SANTA FE – New Mexico Gov. Susana Martinez sounded an optimistic note Tuesday about the state economy and government finances while calling on lawmakers to approve new business incentives and adopt stiffer criminal penalties to address concerns about public safety.
In her final State of the State address, the second-term Republican governor also highlighted the need for new investments in public education, calling for a 2 percent increase in teacher salaries and new restrictions on administrative spending at school districts.
“We must work together to keep our economy moving, pass a responsible budget, make New Mexico a safer place for families and the worst place in America to be a criminal,” Martinez told the Democrat-led Legislature.
Martinez’s comments marked the start of a 30-day session already aimed at boosting funding to public schools, law enforcement, courts and Medicaid health care.
After the governor’s speech, Sen. Howie Morales, a Silver City Democrat, warned Martinez that lawmakers had bipartisan support on distinct criminal justice reforms and spending increases. He said lawmakers would not hesitate to seek an override in reaction to any veto or veto threat from Martinez.
“It’s time for a new direction in New Mexico,” said Morales, who questioned the governor’s claim that 50,000 jobs were created under her tenure.
Giving state workers an across-the-board 1.5 percent raise and a new tax on tobacco were among the proposal Democrats will push, Morales said. He acknowledged the tobacco tax to fund educational programs was a long shot given the governor’s resistance to new tax hikes.
State tax revenue is on the rise as lawmakers have started crafting a spending plan for the fiscal year that starts July 1. New Mexico government income for the coming fiscal year is expected to surpass annual spending obligations by more than $330 million, Martinez said. That’s more than the $200 million that was projected in recent weeks.
“Maybe we should give a chunk of that back to the taxpayer,” Martinez said.
Her written budget plan calls for rebuilding reserves to bolster the state’s credit rating and provide a buffer to future recessions.
Martinez tapped familiar themes about the need for government austerity and limited regulation, and she urged the Legislature to reduce the cost of doing business in New Mexico by overhauling the state’s gross receipts tax on sales and business services.
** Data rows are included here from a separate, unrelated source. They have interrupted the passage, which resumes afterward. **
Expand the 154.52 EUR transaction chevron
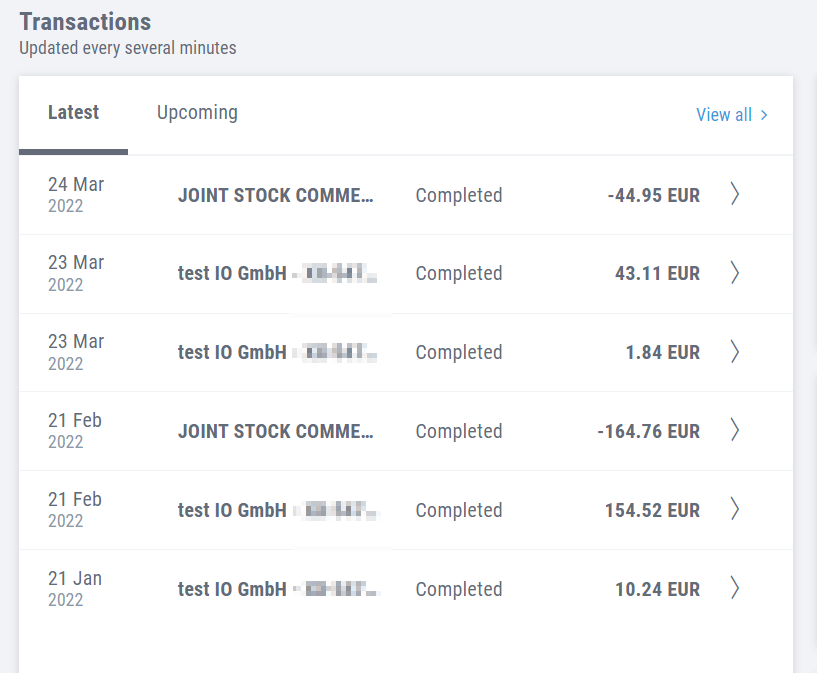Viewport: 817px width, 673px height. [735, 510]
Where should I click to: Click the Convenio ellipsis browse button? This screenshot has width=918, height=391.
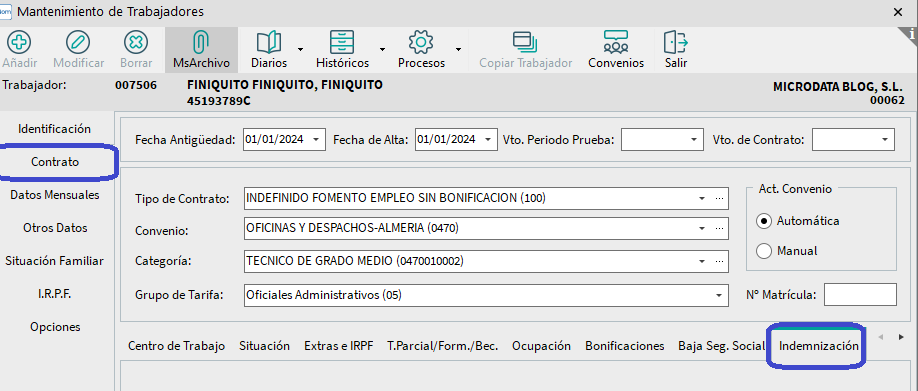720,228
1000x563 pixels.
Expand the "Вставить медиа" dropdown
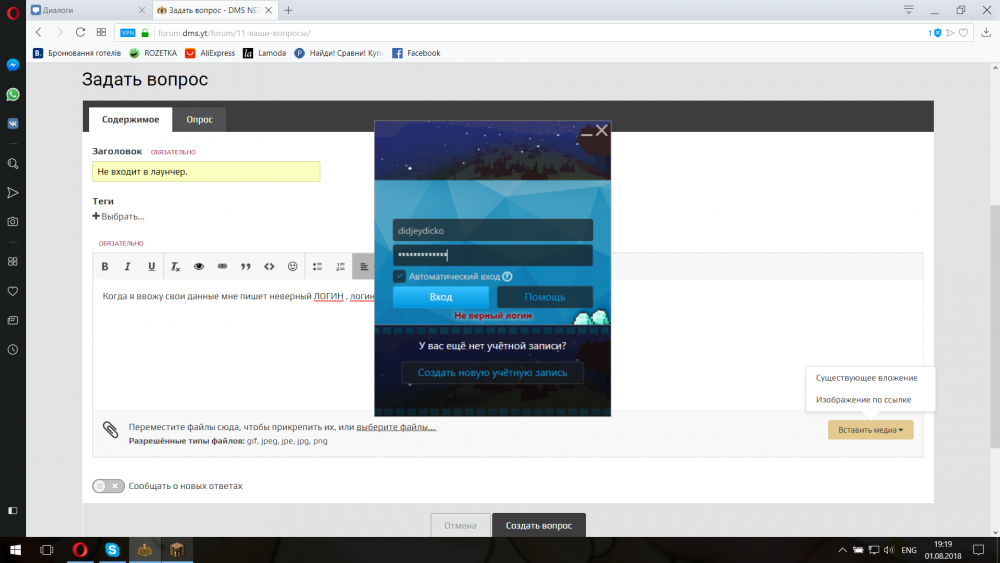pos(870,430)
Similar reform efforts stalled last year amid disagreements about taxation and spending priorities.
Democratic state Rep. Bill McCamley of Las Cruces said local tax reform efforts face new obstacles as state officials struggle to understand the impact of the federal tax overhaul.
The governor is likely to clash with Democrats on how to address public safety problems – especially rising property crimes and violence in Albuquerque.
Martinez has endorsed legislation that would reinstate the death penalty, expand three-strikes laws for multiple violent felonies and grant police broader immunity from prosecution. The Legislature has repeatedly rejected the reinstatement of capital punishment.
Leading Democratic lawmakers want to increase financial backing for community policing efforts at local law enforcement agencies.
House Democrats also highlighted a push to increase funding for early childhood education initiatives – proposals largely supported by Republicans and the governor.
Democratic House Speaker Brian Egolf of Santa Fe also emphasized efforts to “make sure that we have clean air, clean water and good jobs” in a message posted on YouTube.
With her second and final term wrapping up at the end of the year, Martinez has sought to link this year’s fiscal and economic rebound to her administration tax policies and business incentives for companies that expand in New Mexico, including Facebook and its new data center in Los Lunas.
New Mexico’s unemployment rate fell to 6.1 percent in November from 6.7 the previous year. But only New Mexico and Alaska have rates over 6 percent.
Jon Clark, chief economist for the nonpartisan Legislative Finance Committee, told lawmakers this month that the state remains more dependent than ever on the oil and natural gas sector for crucial sales-style tax revenues.
“We are still in the lost decade, in that New Mexico is still below its pre-recession peak of employment,” Clark said.